According to the Company’s FORM 10-Q For The Quarterly Period Ended September 30, 2003, by order dated March 31, 2003, the court granted the Company and named officers' motions to dismiss and entered an order dismissing the amended complaint and denying the plaintiffs' request to further amend their complaint. In early November 2003, the plaintiff's opportunity to appeal this dismissal to the Fifth Circuit Court of Appeals passed.
As reported by the same SEC filing, during 1998, twenty-four purported class action lawsuits were filed against Capstead and certain of its officers alleging, among other things, that the defendants violated federal securities laws by publicly issuing false and misleading statements and omitting disclosure of material adverse information regarding the Company's business. After these actions were consolidated and the court appointed a lead plaintiff group, an amended complaint was filed in October 2000. The amended complaint claims that as a result of alleged improper actions, the market prices of the Company's equity securities were artificially inflated during the period between April 17, 1997 and June 26, 1998 and seeks monetary damages in an undetermined amount. In February 2001, the Company and named officers responded to this amended complaint with motions to dismiss all allegations against the Company and the named officers.

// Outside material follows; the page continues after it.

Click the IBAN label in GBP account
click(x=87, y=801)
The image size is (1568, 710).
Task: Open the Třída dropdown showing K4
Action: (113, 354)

The original lawsuit commenced alleging defendants with materially inflated the market price of Capstead's stock during the period April 17, 1997 through June 25, 1998. Defendants did so by misrepresenting the strength and diversification of Capstead's portfolio, falsely representing to the market that the Company had positioned itself to generate strong earnings in virtually any interest rate environment. In addition, the complaint charges that defendants issued false financial statements that overstated Capstead's earnings and assets by failing to take necessary write downs to the portfolio. Finally, on June 26, 1998, Capstead could no longer conceal its huge problems. Capstead announced that it would write down the value of its mortgage servicing assets and sell its interest-only securities at an enormous loss, resulting in losses of about $255 million in the second quarter of 1998. These losses were greater than all the net income the Company reported during the entire 14-month class period from April 1997 to June 1998. Upon disclosure of the truth, the price of Capstead's stock fell immediately to as low as $8 11/16, 68 percent lower than the Class Period high of $27 13/16, on huge volume. The complaint charges that, at the same time defendants were artificially inflating the market, insiders exchanged certain Capstead securities for cash, resulting in more than $10.6 million in proceeds to the insiders.